* **DOCUMENT SEGMENT**

◆ ◆ ◆ ◆ ◆ ◆ ◆

You say you want a revolution? Let it be cheese. . .

On a late February evening, on an unseasonably warm evening, my friend Roz and I sip Prosecco al fresco on the porch of The Lambertville House. Like so many conversations with friends, the subject of cheese bubbles up and turns to. . . raclette. I say, “like fondue?” remembering the brown enamel fondue pot of my mother’s 70’s kitchen, complete with little forks and a few flashbacks of a dinner guest or two gently stumbling around the faux brick floored family room, cocktails in hand as The Mod Squad played on the TV with the volume turned down.

Raclette, like fondue, is ultimately about cheese, and as Roz explains, I begin to get the picture. Unlike fondue, which is melted in a pot, “raclette”, a semi-hard cow’s milk cheese from the French-speaking Valais region of Switzerland, is scraped. You begin with a wheel of raclette, cut in half and melted. Then, once the cheese is oozing, it's scraped and served over potatoes and meat with cornichons and pickled onions on the side. The word "raclette" itself can refer to the cheese, the appliance used to make it, or the communal experience of melting and eating the cheese.

◆ ◆ ◆ ◆ ◆ ◆ ◆

* **EXCERPTED DATA**
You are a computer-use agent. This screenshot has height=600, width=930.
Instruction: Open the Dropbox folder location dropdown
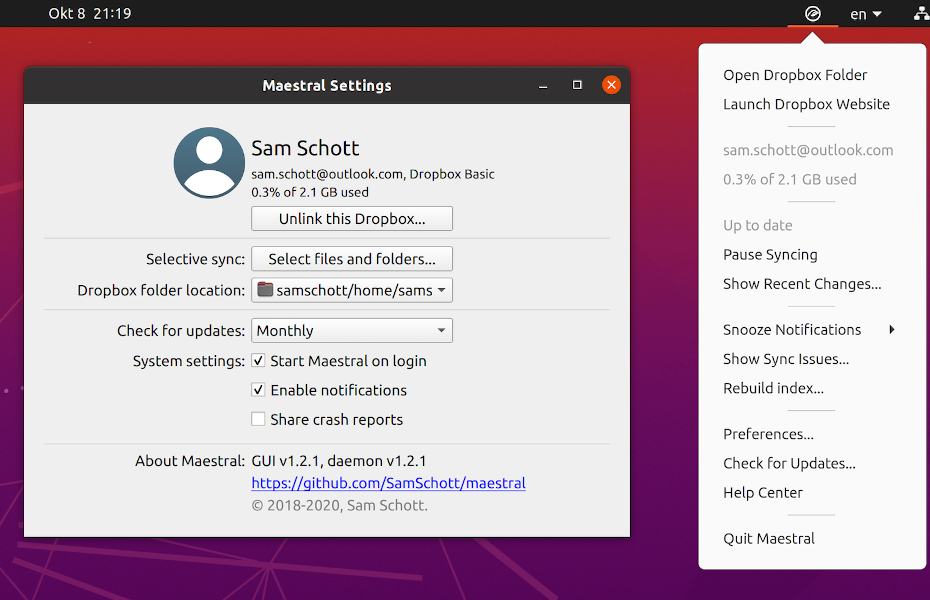click(x=351, y=290)
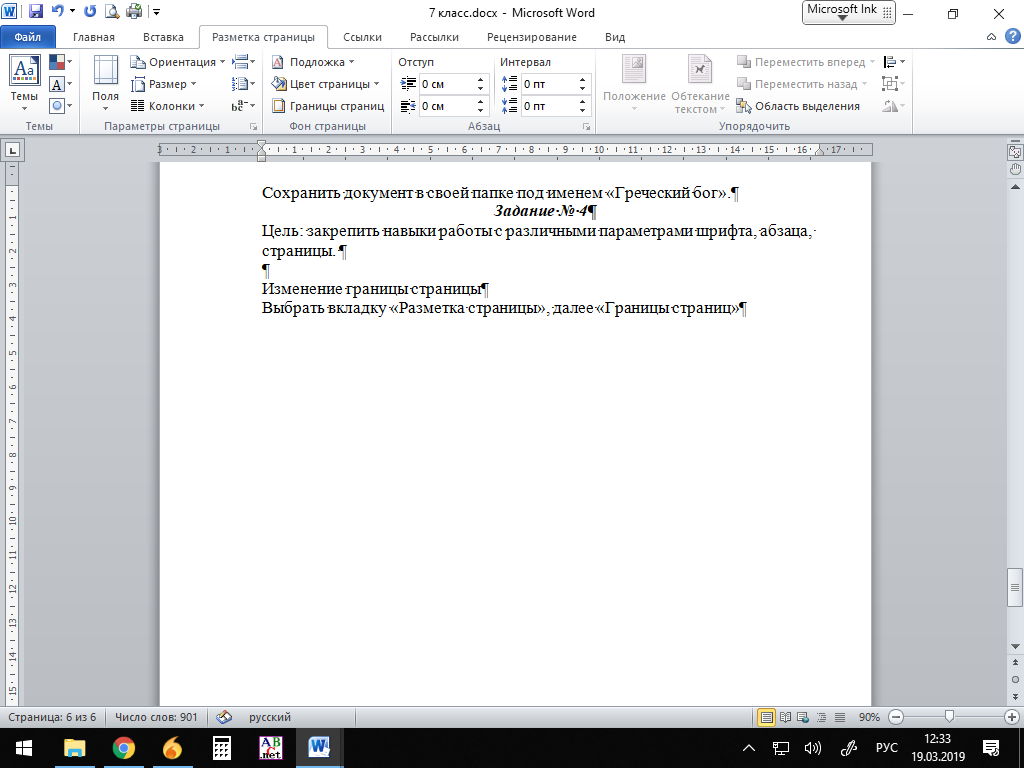The width and height of the screenshot is (1024, 768).
Task: Switch to the Вставка tab
Action: click(x=163, y=37)
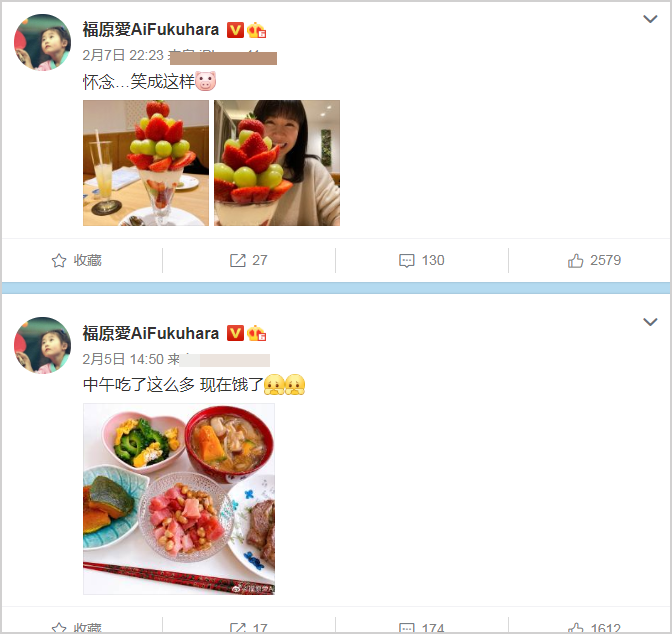Click the 2月7日 22:23 timestamp link
Screen dimensions: 672x634
click(x=123, y=55)
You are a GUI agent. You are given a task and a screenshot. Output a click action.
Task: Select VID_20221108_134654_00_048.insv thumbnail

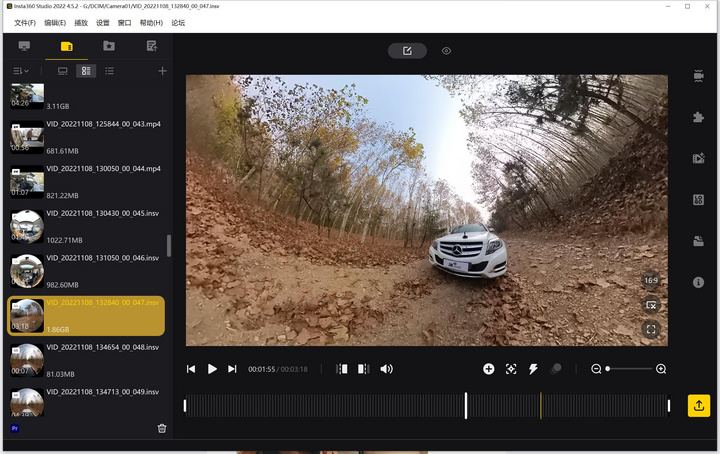tap(26, 358)
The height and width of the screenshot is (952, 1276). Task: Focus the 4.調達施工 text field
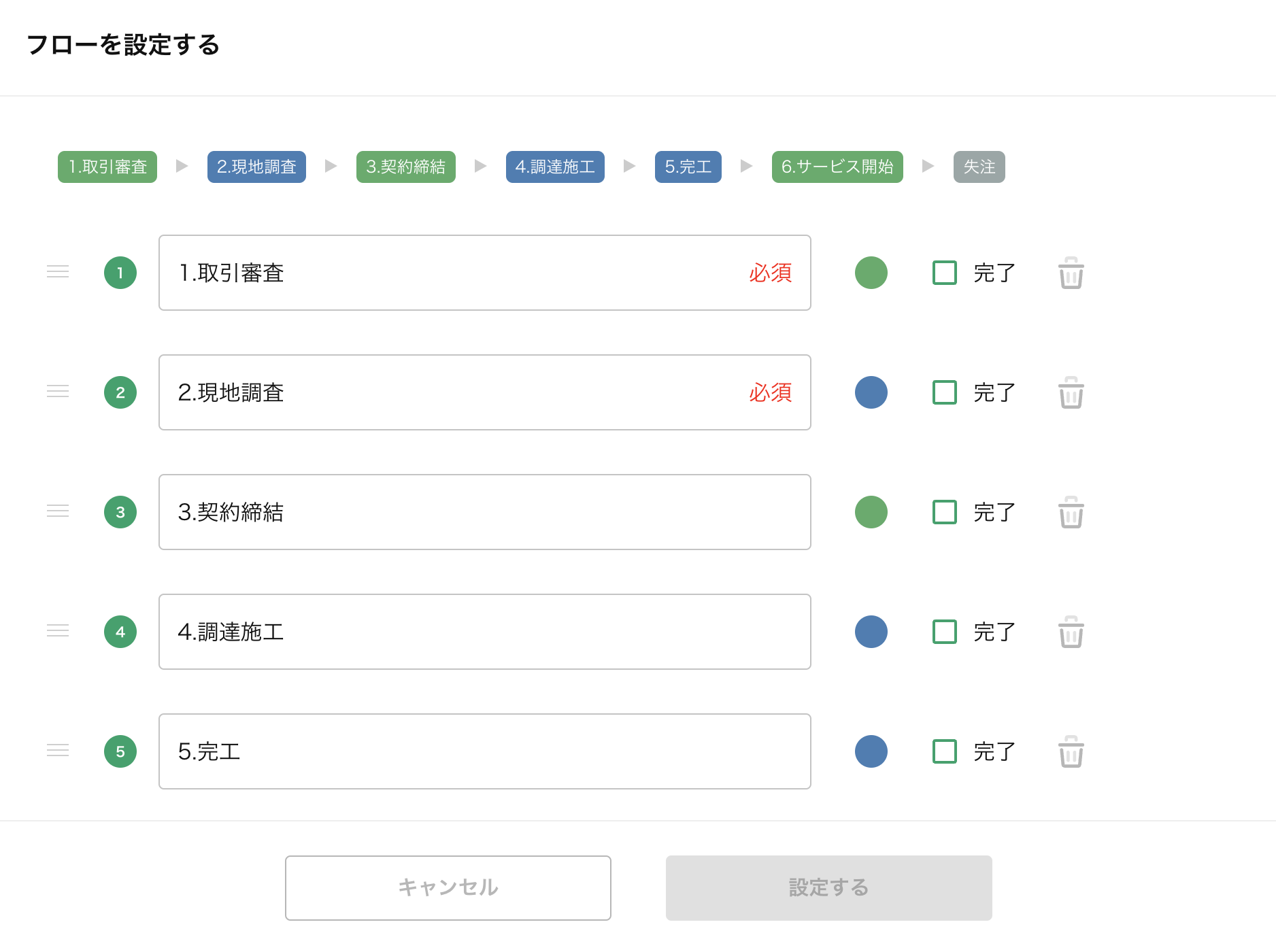pyautogui.click(x=484, y=632)
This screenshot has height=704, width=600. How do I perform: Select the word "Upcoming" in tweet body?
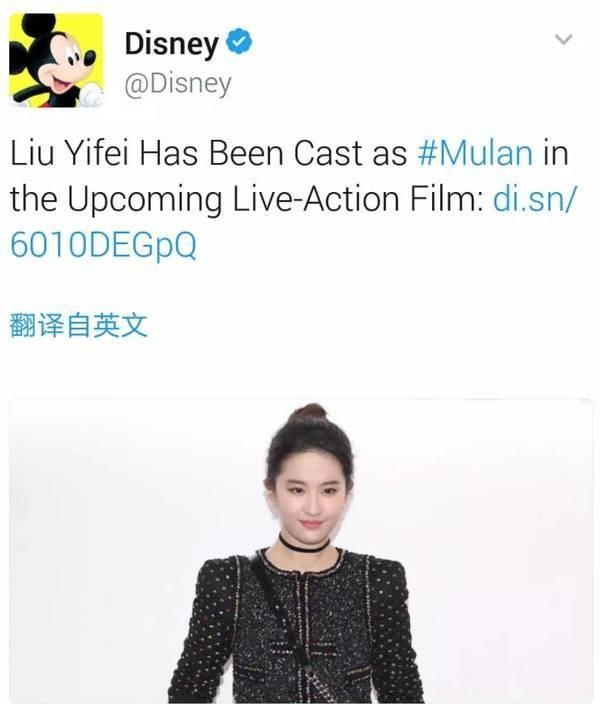[x=145, y=200]
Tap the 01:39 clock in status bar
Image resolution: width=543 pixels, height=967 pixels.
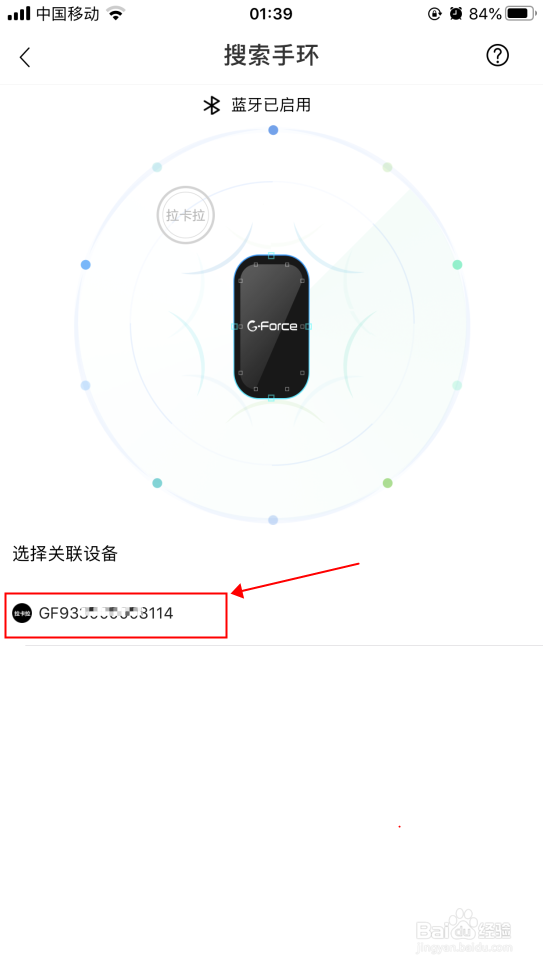coord(271,14)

◆ ◆ ◆ ◆ ◆ ◆ ◆

* **WRITTEN INSTRUCTION**
Please write out the raclette passage word for word, from its first line to its last.

* **OUTPUT**
You say you want a revolution? Let it be cheese. . .

On a late February evening, on an unseasonably warm evening, my friend Roz and I sip Prosecco al fresco on the porch of The Lambertville House. Like so many conversations with friends, the subject of cheese bubbles up and turns to. . . raclette. I say, “like fondue?” remembering the brown enamel fondue pot of my mother’s 70’s kitchen, complete with little forks and a few flashbacks of a dinner guest or two gently stumbling around the faux brick floored family room, cocktails in hand as The Mod Squad played on the TV with the volume turned down.

Raclette, like fondue, is ultimately about cheese, and as Roz explains, I begin to get the picture. Unlike fondue, which is melted in a pot, “raclette”, a semi-hard cow’s milk cheese from the French-speaking Valais region of Switzerland, is scraped. You begin with a wheel of raclette, cut in half and melted. Then, once the cheese is oozing, it's scraped and served over potatoes and meat with cornichons and pickled onions on the side. The word "raclette" itself can refer to the cheese, the appliance used to make it, or the communal experience of melting and eating the cheese.